● **SHORT TASK 1**: According to the monthly reading review, which two books will the "best book I read this year" award come down to?

● **SUPPLIED PASSAGE**:
########################################

Wednesday, August 31, 2011

The Month in Review and of Things to Come

I've already hinted at how awesome of a reading month August has been.  I read The Magician King by Lev Grossman, Call me by your name by André Aciman, and Great House by Nicole Krauss, the first two of which I've let commentary for.  I made a substantial dent in Kushiel's Dart.  Also, I read a couple of stories on line this month which is rare for me as I don't like reading on a computer screen--it reminds me too much of work: The Dala Horse by Michael Swanwick and The Girl Who Ruled Fairyland for a While by Catherine Valente.  Swanwick's story has his usaual mark of, "Is this Fantasy, SF, or contemporary fiction?" that I find awesome.  Valente continues to create her own mythology in everything she writes, which I find mind-blowing.  Finally, I've read about a hundred pages of a short story collection by Margaret Atwood, The Dancing Girls, which has done nothing for me.

Oddly, I haven't read anything in the past five days.  I've been busy but more so than this I've been so thoroughly sated by Call me by Your Name that I just haven't felt the need to read a book.  To put an exclamation mark on how good of a reading month this has been, I will say now--with absolute certainly--that my meager 'best book I read this year' award will come down to Call me By your name and Great House, either way I choose, I lose.  At least I've got a lot of time to consider the matter.  So read them both yourself by the year's end and then you can tell me why I picked the wrong one.

August ended on a bit of a bummer: a funeral for a family member, a whirlwind trip, relatives, high emotions and all that goes with it.  I picked up the Atwood book looking for something read in the car, and at the hotel, perhaps the circumstances I've been reading it under have affected how I view the stories but I don't think so.  I missed out on the Grossman book tour stop in Atlanta, but hopefully his publisher will give him the same treatment for the third book, and I'll catch him then.  

Next month I look forward to the Braves clinching a playoff spot.  I plan to finish The Dancing Girls, Gormenghast by Mevryn Peake, and The Firebrand by Marion Zimmer Bradley.  Hopefully, I'll also get around to another chunk of Kushiel's Dart.  I'd hoped to get to The Tiger's Wife this month but due to a shipping err that didn't happen.  Not sure about September, but it will get read by the year's end.  I'm tentative on a few writer's workshops in the Decatur Book Festival, which is a really big deal, if you're in the area and thinking about going.

########################################

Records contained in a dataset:
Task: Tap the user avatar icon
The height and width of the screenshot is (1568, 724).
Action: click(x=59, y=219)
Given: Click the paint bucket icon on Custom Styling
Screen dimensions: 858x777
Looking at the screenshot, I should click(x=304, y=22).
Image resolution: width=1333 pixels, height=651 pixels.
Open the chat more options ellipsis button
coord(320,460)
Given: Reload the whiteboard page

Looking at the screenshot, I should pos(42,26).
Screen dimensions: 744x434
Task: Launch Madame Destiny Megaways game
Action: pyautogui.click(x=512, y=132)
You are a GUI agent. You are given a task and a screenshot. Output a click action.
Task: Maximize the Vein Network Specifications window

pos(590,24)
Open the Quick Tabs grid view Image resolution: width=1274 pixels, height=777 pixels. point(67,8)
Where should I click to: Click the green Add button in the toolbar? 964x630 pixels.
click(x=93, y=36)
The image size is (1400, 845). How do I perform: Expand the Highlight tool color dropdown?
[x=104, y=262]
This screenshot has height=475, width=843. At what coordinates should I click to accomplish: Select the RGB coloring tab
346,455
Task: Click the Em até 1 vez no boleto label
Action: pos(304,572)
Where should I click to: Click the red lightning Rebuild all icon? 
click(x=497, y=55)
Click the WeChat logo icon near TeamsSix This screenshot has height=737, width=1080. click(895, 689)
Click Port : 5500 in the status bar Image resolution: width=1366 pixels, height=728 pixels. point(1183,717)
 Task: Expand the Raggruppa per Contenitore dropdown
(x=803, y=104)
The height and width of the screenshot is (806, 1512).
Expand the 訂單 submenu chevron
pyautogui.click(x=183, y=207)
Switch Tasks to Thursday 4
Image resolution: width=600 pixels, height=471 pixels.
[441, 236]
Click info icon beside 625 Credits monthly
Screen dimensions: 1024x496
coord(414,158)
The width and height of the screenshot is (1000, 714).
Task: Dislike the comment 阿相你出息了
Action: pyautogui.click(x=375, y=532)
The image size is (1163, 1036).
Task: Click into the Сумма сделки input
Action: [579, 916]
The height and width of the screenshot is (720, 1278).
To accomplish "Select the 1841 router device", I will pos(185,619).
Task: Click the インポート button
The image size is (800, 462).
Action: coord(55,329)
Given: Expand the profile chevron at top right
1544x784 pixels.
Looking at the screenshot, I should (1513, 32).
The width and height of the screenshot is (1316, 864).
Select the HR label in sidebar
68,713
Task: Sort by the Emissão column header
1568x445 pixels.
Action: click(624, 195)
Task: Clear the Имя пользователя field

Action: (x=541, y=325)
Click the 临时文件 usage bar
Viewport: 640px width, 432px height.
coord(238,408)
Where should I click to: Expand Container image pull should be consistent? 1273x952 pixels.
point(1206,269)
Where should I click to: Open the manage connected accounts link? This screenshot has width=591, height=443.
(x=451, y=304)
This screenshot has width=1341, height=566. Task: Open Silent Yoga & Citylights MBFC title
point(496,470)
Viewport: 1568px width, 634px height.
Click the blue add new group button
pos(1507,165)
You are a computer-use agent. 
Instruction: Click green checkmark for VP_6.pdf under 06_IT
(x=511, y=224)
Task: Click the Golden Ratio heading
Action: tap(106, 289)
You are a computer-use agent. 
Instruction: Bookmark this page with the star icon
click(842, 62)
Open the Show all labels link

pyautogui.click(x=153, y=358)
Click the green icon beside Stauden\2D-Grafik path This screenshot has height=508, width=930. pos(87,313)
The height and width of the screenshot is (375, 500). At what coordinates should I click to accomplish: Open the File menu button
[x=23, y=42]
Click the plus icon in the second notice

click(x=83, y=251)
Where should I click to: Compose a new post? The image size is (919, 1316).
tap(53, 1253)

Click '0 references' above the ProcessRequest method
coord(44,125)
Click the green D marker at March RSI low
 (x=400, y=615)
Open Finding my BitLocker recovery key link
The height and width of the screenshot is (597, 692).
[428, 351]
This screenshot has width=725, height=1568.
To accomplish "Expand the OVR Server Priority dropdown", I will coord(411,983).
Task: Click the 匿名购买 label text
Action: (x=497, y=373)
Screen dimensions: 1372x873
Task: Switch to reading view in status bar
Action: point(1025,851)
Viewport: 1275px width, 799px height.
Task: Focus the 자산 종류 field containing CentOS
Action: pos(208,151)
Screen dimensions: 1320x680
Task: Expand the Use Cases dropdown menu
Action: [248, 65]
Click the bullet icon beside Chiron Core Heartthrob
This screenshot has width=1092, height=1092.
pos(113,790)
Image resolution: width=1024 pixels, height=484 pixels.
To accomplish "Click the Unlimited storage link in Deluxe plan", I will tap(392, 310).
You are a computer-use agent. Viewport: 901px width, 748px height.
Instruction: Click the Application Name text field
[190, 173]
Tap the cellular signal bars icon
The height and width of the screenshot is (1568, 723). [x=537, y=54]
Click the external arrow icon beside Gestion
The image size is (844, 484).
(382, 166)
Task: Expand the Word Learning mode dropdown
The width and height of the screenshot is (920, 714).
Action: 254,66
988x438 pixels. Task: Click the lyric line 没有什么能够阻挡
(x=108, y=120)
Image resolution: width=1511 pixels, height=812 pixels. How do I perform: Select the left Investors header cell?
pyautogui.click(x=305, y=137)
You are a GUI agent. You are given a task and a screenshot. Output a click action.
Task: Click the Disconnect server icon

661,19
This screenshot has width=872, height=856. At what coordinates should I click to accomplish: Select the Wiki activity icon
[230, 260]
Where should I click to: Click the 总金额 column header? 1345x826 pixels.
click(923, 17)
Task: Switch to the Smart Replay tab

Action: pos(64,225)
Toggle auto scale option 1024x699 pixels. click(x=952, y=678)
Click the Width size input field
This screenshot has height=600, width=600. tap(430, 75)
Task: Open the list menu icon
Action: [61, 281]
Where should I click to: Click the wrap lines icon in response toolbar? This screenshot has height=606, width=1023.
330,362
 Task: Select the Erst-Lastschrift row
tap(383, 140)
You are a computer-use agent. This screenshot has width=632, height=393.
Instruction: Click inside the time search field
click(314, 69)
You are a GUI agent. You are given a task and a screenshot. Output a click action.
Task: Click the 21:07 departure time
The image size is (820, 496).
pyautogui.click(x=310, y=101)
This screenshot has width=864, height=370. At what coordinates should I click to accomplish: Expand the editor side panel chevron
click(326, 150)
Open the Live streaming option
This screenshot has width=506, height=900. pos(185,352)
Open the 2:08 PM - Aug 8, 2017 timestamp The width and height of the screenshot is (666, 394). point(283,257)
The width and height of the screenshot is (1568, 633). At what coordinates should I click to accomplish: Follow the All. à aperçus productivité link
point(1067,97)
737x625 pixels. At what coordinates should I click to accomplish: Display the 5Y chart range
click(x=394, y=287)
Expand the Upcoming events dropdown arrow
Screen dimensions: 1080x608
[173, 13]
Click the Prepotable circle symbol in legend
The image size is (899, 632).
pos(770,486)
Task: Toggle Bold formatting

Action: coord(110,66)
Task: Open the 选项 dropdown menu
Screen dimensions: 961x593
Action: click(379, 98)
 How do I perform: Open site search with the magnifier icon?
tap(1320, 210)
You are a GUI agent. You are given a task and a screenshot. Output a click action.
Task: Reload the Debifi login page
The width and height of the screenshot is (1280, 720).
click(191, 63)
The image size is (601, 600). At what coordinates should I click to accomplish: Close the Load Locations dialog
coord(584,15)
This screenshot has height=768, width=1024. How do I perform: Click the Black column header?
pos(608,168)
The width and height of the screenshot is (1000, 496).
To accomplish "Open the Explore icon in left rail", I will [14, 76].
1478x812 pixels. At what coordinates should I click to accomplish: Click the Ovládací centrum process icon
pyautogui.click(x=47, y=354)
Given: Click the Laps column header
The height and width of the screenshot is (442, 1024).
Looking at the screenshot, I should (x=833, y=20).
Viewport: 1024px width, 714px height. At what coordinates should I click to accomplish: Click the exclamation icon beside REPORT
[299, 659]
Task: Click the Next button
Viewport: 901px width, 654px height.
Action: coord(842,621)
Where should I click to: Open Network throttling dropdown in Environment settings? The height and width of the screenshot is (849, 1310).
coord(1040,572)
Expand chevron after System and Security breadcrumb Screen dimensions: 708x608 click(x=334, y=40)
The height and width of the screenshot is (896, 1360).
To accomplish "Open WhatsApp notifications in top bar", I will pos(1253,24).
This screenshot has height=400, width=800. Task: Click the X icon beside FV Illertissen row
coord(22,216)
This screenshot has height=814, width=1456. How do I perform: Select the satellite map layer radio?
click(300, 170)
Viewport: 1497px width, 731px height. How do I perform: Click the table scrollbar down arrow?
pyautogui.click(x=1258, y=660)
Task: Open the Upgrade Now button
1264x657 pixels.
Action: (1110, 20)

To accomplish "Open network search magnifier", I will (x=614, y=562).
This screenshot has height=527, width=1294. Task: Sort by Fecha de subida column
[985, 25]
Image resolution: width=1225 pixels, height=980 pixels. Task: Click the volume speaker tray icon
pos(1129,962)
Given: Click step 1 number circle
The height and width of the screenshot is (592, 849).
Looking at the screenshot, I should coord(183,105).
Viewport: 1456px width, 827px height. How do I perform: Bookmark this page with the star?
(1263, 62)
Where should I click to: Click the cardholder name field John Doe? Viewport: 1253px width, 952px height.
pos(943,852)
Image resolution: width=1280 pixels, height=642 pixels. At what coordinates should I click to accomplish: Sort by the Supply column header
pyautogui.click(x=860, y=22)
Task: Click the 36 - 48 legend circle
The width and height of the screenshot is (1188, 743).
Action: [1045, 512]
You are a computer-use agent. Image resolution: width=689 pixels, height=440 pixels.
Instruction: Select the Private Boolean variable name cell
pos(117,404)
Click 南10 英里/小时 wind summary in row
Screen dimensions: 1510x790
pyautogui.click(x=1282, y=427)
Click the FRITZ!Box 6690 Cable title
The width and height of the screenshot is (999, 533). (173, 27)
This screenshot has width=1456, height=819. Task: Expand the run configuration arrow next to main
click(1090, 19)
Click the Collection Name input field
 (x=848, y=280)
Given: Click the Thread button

########################################

● **SHORT TASK 2**: In the listing, swap "Clear" out for "Reset" in the lines between the one holding "Task: Sort by the Emissão column header" and the one holding "point(1206,269)", inclusive, leaving everything else unchanged. Return only those lines.

● **CORRECT RESPONSE 1**: Call me by Your Name and Great House.

● **CORRECT RESPONSE 2**:
Task: Sort by the Emissão column header
1568x445 pixels.
Action: click(624, 195)
Task: Reset the Имя пользователя field

Action: (x=541, y=325)
Click the 临时文件 usage bar
Viewport: 640px width, 432px height.
coord(238,408)
Where should I click to: Expand Container image pull should be consistent? 1273x952 pixels.
point(1206,269)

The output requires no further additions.